The indicator is the 60-day moving price range, representing the maximum and minimum price change in percentage terms. A narrower range implies stable market conditions characterized by a range play and a balance between supply and demand.
Analysis from Glassnode shows that Bitcoin’s 60-day range is now narrower than the current trading range. Historically, such patterns portend bursts of volatility.
“All of these cases occurred before a significant burst of volatility, with the majority occurring at the start of bull markets or before late capitulations in bear cycles,” Glassnode said in its weekly analysis report.
Volatility is mean reverting, that is, it tends to oscillate around its average over its lifetime. Rapid price fluctuations usually follow a period of low volatility and vice versa.

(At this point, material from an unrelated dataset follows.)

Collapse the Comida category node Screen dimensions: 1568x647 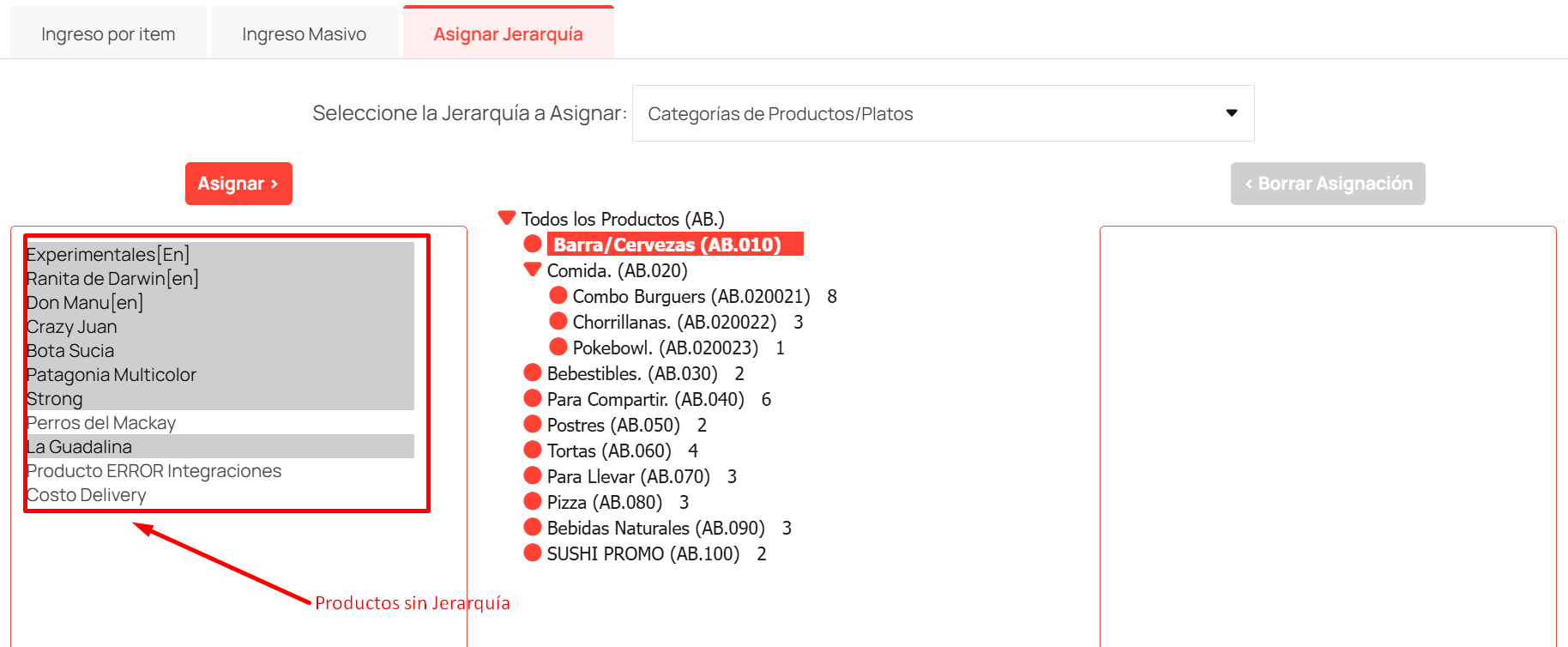(x=533, y=269)
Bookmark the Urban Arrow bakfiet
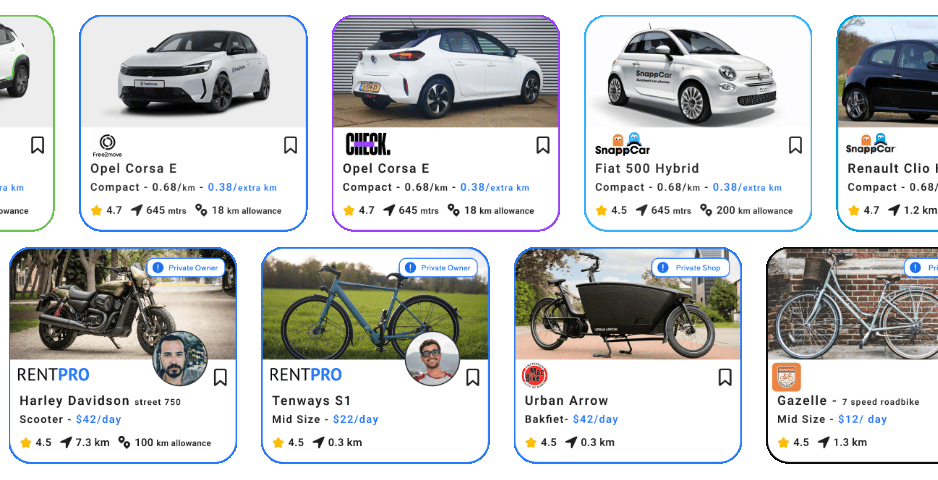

It is also independent of price. Higher volatility means that price fluctuations will become larger and potentially more unpredictable. It doesn’t say whether prices will rise or fall.
Recent flows, however, have been skewed higher, particularly on the Chicago Mercantile Exchange, where traders have been rushing into call options. A similar bullish bias is apparent on Deribit and other exchanges.
“BTC futures continue to trend higher, especially on the front end, as the market’s net long exposure from last week remains strong. Bullish bets are currently outpacing bearish bets by a ratio of “around 20:1,” QCP Capital said in a Telegram broadcast. .
If positioning is any guide, it’s safe to say that market participants are expecting a bullish resolution to BTC’s multi-week consolidation between $90,000 and $110,000.